New year, more physically and fiscally fit you? Join the party! Eating better, exercising more and spending less money are the top three resolutions this year, according to a YouGov survey. If you find your motivation waning just a week into January, here are a few quick tricks that can help you stay the course.
Enlist an Accountability Partner
What if I told you that when you team up, improving your money skills might be easier than losing weight?
That’s according to goal-setting website StickK, which analyzed the success rates of users who set personal goals related to money compared with those set on dropping pounds.
The site found that having an accountability partner meant a 61% success rate for financial goals, versus 47% for weight loss. And speaking your goal into existence can keep you on track — a resounding majority of people said they’d be more likely to stick to a financial resolution if they talked about it with others, according to the 2016 Money Habits & Confessions Survey by LearnVest. Choosing a partner can be as simple as checking in with a trusted friend or family member, or setting a goal as a group and working toward it together.
Put Money on the Line
It sounds counterintuitive, but hear me out! If you were to put money on the line — for example, having to donate to a cause you dislike — if you don’t meet your goal, your success rate could soar. For those trying to improve their finances, StickK found that 87% of people who included an accountability partner and had a financial stake within their commitment nailed their goals.

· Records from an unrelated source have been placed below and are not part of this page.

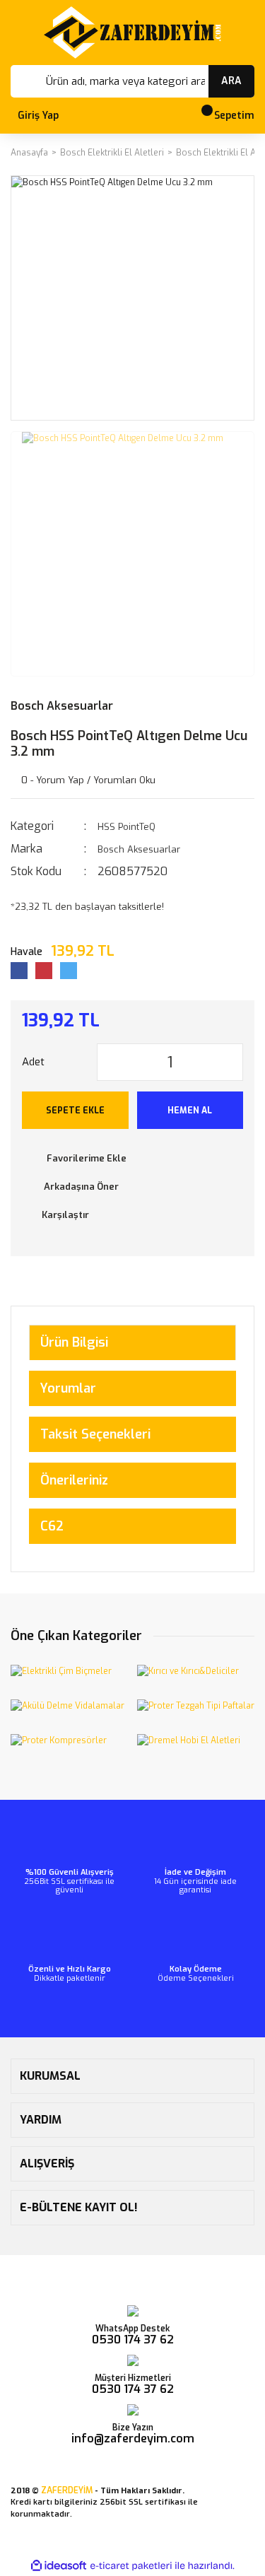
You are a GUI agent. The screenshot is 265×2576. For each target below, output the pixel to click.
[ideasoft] (58, 2566)
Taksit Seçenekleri (95, 1434)
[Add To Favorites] (132, 1159)
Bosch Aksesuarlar (62, 705)
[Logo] (132, 32)
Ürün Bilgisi (74, 1342)
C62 (52, 1526)
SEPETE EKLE (75, 1110)
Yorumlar (68, 1388)
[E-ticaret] (131, 2566)
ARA (231, 81)
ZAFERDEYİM (67, 2490)
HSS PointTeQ (126, 827)
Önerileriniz (74, 1480)
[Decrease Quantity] (108, 1062)
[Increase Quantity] (231, 1062)
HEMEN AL (189, 1110)
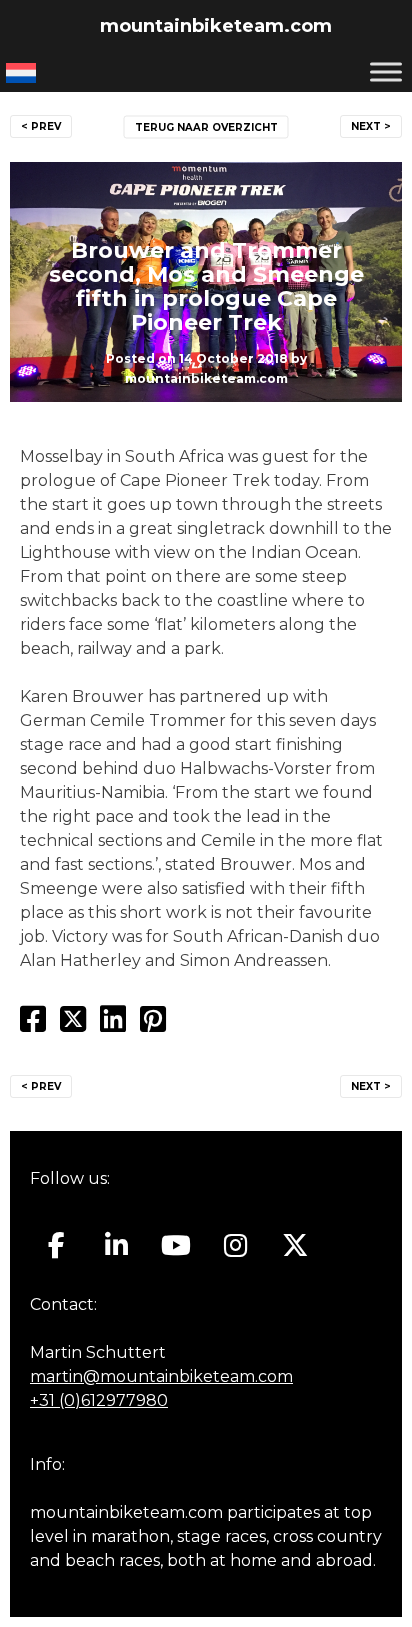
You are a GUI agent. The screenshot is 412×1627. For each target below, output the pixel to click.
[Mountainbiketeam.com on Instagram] (235, 1246)
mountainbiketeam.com (216, 26)
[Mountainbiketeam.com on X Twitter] (295, 1246)
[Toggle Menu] (386, 71)
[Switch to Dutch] (21, 73)
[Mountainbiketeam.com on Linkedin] (116, 1246)
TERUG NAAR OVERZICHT (206, 127)
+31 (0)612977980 (99, 1400)
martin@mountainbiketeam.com (161, 1376)
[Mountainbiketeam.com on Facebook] (56, 1246)
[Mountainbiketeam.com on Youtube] (176, 1246)
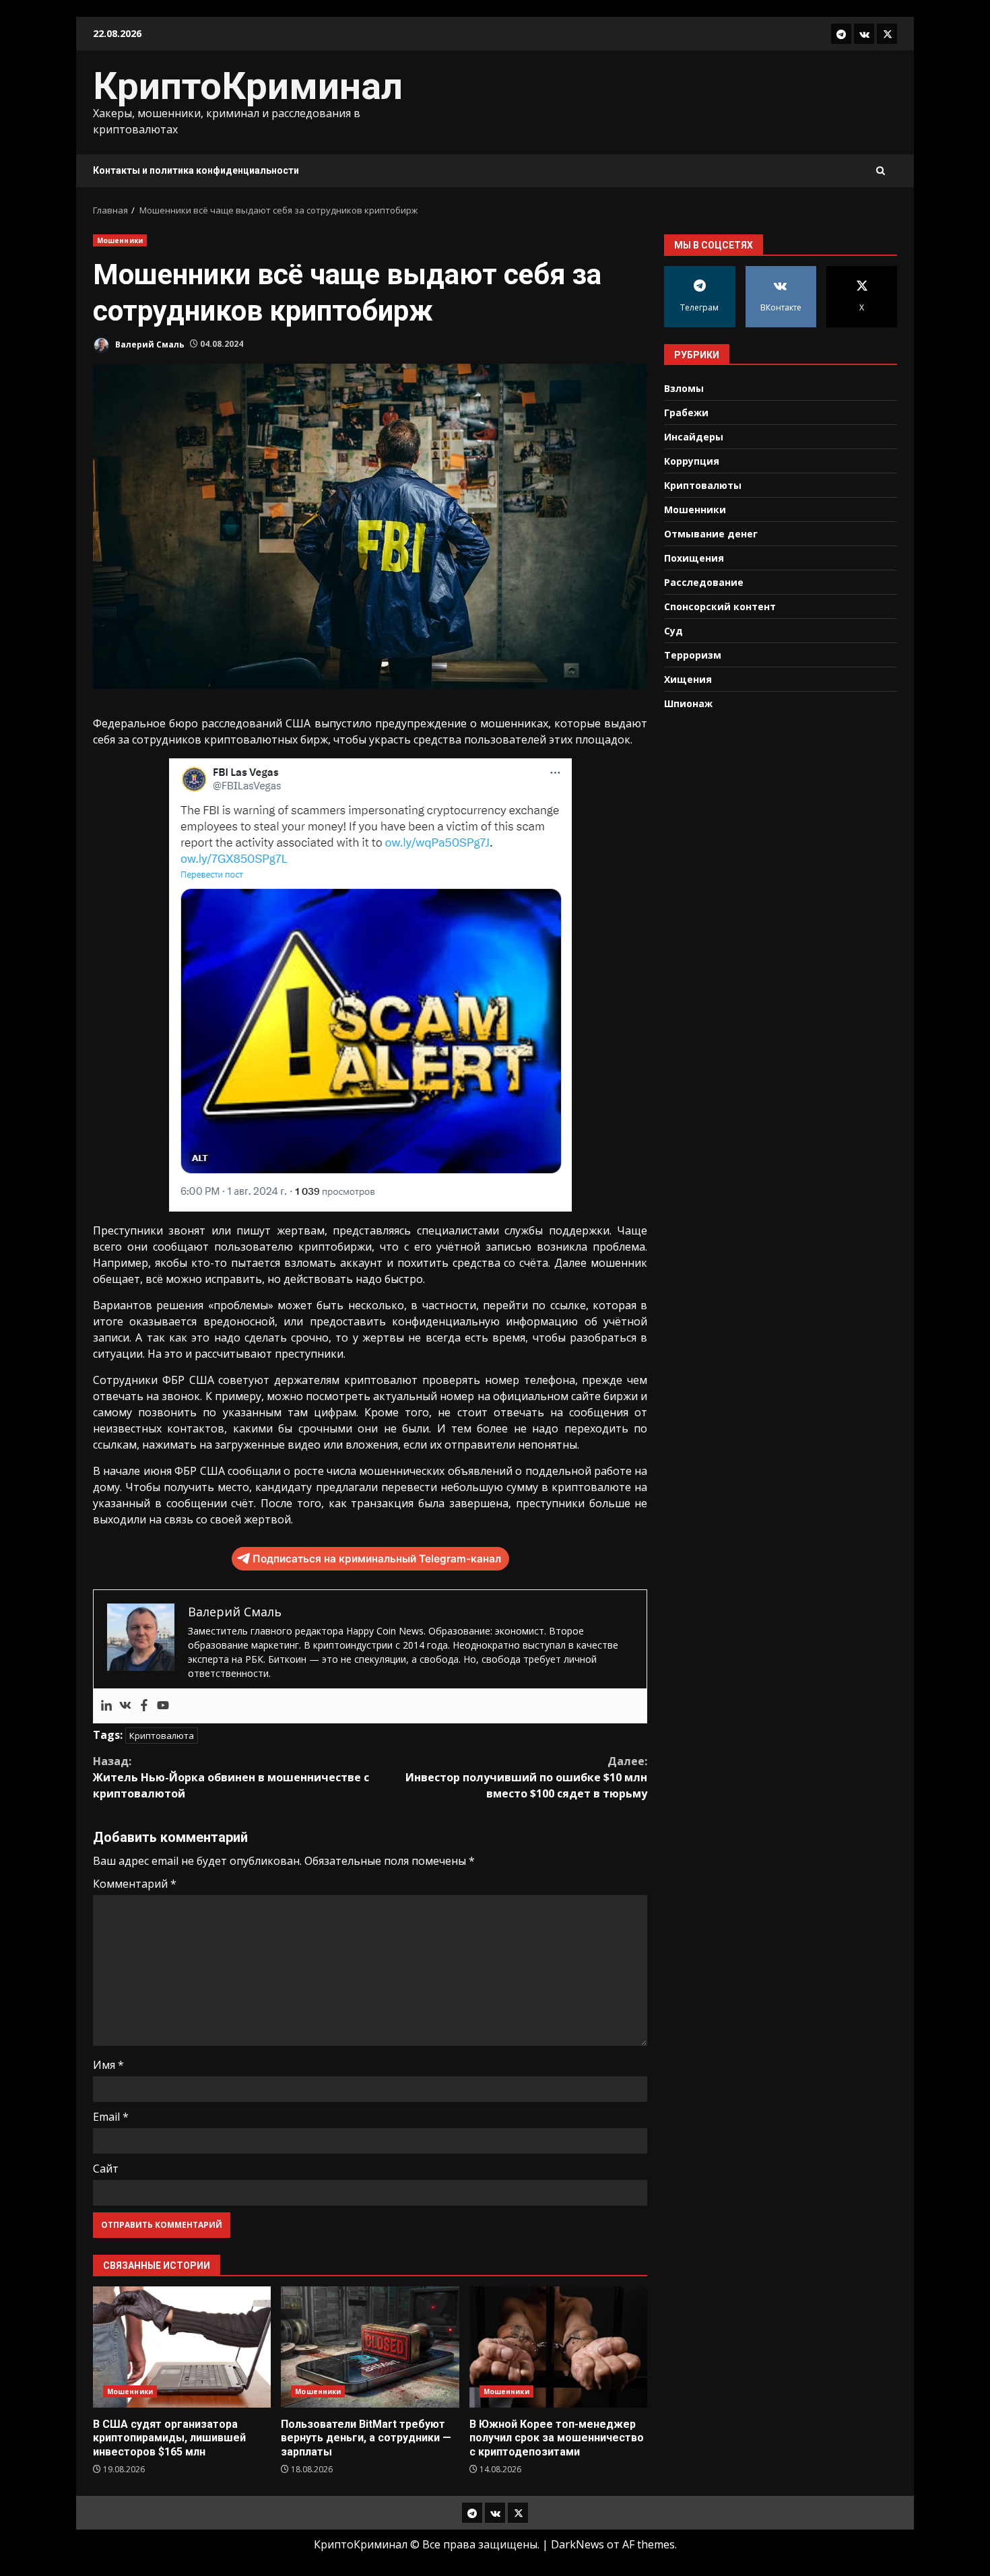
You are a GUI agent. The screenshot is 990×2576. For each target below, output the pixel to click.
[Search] (880, 171)
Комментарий (134, 1883)
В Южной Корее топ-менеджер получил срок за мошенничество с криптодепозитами (558, 2347)
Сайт (106, 2168)
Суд (673, 630)
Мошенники (120, 240)
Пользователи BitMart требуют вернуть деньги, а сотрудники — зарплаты (370, 2347)
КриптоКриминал (248, 86)
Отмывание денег (711, 533)
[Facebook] (144, 1706)
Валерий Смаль (149, 344)
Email (111, 2116)
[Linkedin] (106, 1706)
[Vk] (125, 1706)
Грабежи (686, 411)
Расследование (704, 581)
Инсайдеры (693, 436)
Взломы (684, 387)
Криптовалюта (161, 1735)
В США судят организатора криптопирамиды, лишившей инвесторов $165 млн (182, 2347)
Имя (108, 2064)
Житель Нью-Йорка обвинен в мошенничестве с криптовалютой (231, 1777)
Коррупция (691, 460)
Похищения (694, 557)
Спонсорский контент (720, 605)
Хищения (688, 678)
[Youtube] (163, 1706)
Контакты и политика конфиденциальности (196, 170)
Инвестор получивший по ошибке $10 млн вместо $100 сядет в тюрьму (526, 1777)
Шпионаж (688, 702)
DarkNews (577, 2544)
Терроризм (692, 654)
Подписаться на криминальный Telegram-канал (377, 1558)
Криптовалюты (702, 484)
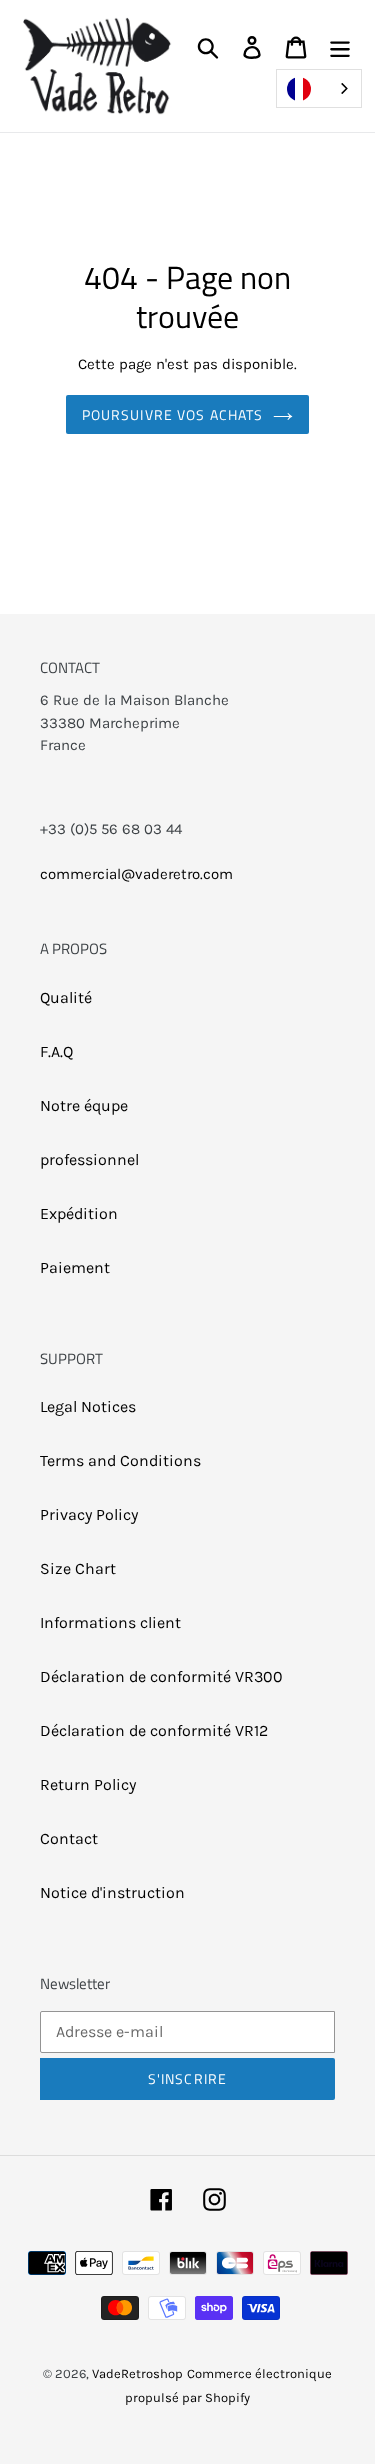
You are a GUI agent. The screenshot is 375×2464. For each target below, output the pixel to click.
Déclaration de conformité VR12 (154, 1730)
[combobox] (319, 88)
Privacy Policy (89, 1514)
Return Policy (88, 1784)
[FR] (319, 88)
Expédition (79, 1213)
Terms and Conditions (120, 1460)
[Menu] (340, 46)
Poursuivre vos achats (173, 414)
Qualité (66, 997)
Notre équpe (84, 1105)
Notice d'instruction (112, 1892)
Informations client (110, 1622)
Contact (69, 1838)
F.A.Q (56, 1051)
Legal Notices (88, 1406)
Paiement (75, 1267)
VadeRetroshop (137, 2373)
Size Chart (78, 1568)
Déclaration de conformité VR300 (161, 1676)
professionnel (89, 1159)
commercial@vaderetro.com (136, 874)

Think of the Immediate Reward
It’s hard to think about how “future you” will benefit from another brown-bag lunch when “present you” just wants to splurge at the new poké place around the corner. One way to flip the script? Highlight the gratification you get from your current actions instead of focusing on the long-term goal — for instance, take pride in the culinary skills it took to DIY your lunch today instead of thinking how it’ll be another $15 toward your summer road trip.
Focusing on the immediate rewards of a long-term goal can make you more likely to see it through, according to a study out of Cornell University and the University of Chicago. It might require a little “fake it till you make it” effort, but it’ll make your actions in the here and now feel less like a tradeoff.